Ça fait riche, un saule pleureur, ça fait grande propriété; il me manque un garde-chasse, une forêt, un pavillon, un intendant, deux bonnes, un cuisinier, un jardinier aussi; si je lui coupais les branches il cesserait de pleurer, j'en ferais un saule étêté entêté, un saule à tête dure, un saule de Galarneau.
(...) j'en connais seulement deux Français de France, qui ont acheté des maisons ici, dans l'île, et quand ils viennent chercher au stand un « cornet » de frites, je leur vends un casseau de patates comme à tout le monde. (...) Ils sont difficiles, c'est vrai, mais ils parlent bien, ils ont un accent qui shine comme des salières de nickel. Ça se mettrait sur la table à Noël, un accent comme ça, entre deux chandeliers.
Une femme enceinte ça s'épouse, je connaissais mon devoir, mais une femme engrossée qui n'avait pas plus de bébé au ventre que moi de Rolls Royce au garage, ça m'a coupé les liens du mariage à ras de la sainte table.
Il m'apporte chaque fois qu'il vient un livre à lire, je n'ai même pas pu terminer le dernier : le Journal d'André Gide, un drôle de zèbre qui écrit des phrases à pentures, pour analyser ses sentiments, comme une vieille fille peureuse, des qui, des que, ça s'enchaîne comme des canards dans un stand de tir.
Ça doit être notre côté coureur des bois, ce besoin continuel de partir, et notre côté vieille France celui de revenir et de décaper des meubles de pin jaune dans de grands bacs d'acide, l'été, derrière la cuisine, dans le jardin.
Je ne fais pas de juliennes, c'est trop mince, ça se carbonise de façon ridicule, ça devient vite sec comme des cure-dents. Et puis, dans le casseau, ça s'agglutine comme des Enfants de Marie autour d'un vicaire.
(...) le vent venait depuis les Laurentides, par-dessus Québec, par-dessus le Cap; il nous sautait dessus comme un Saint-Bernard affectueux.
(...) je sortis mon bloc de papier par avion (pelure d'oignon, du papier à faire pleurer, du papier à lettres d'adieu) ...
La vie lui était une grande partie de bowling, avec dix quilles à terre, les yeux fermés. Moi, c'était plutôt le dalot, les yeux ouverts.

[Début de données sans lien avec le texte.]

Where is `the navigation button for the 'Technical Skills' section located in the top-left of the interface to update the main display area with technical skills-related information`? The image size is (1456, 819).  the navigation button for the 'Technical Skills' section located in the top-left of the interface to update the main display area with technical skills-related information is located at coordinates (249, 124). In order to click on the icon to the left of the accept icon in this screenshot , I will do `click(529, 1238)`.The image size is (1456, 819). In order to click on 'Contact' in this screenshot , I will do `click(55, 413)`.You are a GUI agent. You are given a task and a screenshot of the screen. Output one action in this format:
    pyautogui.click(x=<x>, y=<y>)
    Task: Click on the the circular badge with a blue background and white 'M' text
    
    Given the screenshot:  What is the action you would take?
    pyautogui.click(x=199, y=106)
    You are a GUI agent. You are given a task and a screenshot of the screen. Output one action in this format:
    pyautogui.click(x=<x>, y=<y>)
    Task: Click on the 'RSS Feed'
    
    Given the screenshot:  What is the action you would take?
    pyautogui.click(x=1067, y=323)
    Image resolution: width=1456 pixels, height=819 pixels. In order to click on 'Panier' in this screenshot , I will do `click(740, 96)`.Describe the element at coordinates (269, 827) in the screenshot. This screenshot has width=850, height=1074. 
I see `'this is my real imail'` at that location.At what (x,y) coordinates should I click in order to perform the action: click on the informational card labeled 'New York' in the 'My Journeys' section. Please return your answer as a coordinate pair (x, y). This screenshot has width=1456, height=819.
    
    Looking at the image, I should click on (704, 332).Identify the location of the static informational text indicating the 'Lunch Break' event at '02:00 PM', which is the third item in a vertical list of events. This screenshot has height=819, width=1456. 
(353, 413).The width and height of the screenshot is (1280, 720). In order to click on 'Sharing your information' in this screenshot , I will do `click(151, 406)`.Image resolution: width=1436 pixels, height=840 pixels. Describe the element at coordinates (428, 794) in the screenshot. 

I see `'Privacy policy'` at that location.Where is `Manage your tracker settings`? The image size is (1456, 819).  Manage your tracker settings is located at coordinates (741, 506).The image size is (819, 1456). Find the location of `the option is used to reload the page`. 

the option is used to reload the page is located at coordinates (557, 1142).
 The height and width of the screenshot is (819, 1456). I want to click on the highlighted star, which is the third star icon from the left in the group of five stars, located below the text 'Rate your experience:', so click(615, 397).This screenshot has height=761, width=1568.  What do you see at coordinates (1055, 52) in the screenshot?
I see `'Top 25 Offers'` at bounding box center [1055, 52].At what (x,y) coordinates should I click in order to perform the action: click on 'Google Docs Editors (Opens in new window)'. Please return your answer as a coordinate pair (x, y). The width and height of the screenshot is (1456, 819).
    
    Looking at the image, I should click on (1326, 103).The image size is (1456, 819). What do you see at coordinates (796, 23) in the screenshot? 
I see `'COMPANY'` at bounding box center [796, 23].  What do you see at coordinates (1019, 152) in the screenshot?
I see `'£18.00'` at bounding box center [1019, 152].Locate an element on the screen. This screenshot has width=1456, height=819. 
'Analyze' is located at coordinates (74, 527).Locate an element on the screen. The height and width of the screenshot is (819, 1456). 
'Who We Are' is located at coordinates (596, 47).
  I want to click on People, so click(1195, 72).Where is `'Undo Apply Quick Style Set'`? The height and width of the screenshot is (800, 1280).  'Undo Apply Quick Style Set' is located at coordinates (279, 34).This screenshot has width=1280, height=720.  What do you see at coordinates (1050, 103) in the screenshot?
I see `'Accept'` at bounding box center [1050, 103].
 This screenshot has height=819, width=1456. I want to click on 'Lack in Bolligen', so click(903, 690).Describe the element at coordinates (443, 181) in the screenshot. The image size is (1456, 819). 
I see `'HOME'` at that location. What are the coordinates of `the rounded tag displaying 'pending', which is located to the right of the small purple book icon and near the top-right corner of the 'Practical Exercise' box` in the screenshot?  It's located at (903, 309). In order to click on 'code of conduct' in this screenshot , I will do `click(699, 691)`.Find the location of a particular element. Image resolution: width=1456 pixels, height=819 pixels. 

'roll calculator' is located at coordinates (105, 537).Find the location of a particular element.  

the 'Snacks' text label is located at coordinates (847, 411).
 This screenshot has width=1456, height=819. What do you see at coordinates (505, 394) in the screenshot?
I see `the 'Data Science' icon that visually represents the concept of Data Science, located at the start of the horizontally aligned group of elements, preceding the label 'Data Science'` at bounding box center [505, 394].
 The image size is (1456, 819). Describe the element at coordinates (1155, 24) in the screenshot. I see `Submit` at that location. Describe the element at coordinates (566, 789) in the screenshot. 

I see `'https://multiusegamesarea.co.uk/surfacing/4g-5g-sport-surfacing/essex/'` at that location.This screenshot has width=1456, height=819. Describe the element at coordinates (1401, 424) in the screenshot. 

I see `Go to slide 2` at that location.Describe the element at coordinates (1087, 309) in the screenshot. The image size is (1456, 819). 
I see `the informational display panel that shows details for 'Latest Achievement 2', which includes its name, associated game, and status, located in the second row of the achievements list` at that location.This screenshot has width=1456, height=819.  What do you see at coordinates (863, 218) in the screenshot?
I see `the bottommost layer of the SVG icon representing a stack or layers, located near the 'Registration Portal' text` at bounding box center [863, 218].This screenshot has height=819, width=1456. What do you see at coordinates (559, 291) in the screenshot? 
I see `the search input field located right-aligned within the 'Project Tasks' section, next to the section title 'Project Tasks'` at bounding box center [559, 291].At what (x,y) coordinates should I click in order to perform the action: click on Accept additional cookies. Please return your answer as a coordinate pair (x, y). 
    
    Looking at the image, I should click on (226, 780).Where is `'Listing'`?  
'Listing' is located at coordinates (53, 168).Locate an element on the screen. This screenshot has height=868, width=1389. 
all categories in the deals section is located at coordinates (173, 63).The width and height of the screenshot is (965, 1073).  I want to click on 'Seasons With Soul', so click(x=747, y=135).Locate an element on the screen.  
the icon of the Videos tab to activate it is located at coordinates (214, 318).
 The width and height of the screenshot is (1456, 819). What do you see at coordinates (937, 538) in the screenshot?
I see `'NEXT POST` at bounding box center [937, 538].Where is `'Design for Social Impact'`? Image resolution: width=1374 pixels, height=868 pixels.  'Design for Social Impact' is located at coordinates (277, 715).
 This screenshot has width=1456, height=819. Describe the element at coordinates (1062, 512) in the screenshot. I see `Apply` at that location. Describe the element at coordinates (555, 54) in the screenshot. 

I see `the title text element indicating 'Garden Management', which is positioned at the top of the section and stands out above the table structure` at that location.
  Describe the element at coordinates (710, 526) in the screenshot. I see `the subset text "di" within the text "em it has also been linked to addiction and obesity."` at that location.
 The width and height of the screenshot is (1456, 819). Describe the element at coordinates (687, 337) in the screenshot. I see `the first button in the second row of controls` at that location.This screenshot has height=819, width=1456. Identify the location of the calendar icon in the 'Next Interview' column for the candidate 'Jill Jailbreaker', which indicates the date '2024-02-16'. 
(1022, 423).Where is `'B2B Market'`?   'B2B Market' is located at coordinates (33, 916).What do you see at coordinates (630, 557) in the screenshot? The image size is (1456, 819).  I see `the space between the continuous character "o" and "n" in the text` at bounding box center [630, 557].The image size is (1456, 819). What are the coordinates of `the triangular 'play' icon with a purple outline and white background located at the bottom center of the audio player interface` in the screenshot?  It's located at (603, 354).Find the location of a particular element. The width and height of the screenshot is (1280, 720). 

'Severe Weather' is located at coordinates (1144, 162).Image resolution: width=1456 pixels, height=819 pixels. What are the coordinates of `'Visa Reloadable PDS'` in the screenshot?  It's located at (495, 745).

Si j'ai abandonné les études, c'est qu'elles ne me disaient plus rien. Elles ne me parlaient plus, elles étaient comme des statues dans une chapelle : le regard fixe, de la poussière sur les épaules, indifférentes à l'écho de mes toussotements discrets.
En 1955, avant le premier mai de cette année-là, et les douleurs de l'accouchement, personne au monde ne nous attendait. Surtout pas l'obstétricien, un brave garçon un peu myope derriere une moustache mal taillée.
Il était deux heures du matin. nous aurions pu choisir un autre moment, mais quand on décide de naître on a rarement l'occasion de jeter auparavant un coup d'oeil à l'horloge grand-père .
...chaque être humain devrait être obligé de remplir des cahiers : au bout de l'instruction obligatoire, il devrait y avoir l'écriture obligatoire, il y aurait moins de méchancetés , vu qu'on aurait tous le nez dans les cahiers.
C'est papa qui disait ça en se levant le matin. Il disait: notre père à tous c'est le soleil, il s'appelle Galarneau lui aussi, comme nous. Il nous regarde de là-haut, mais il est de la famille.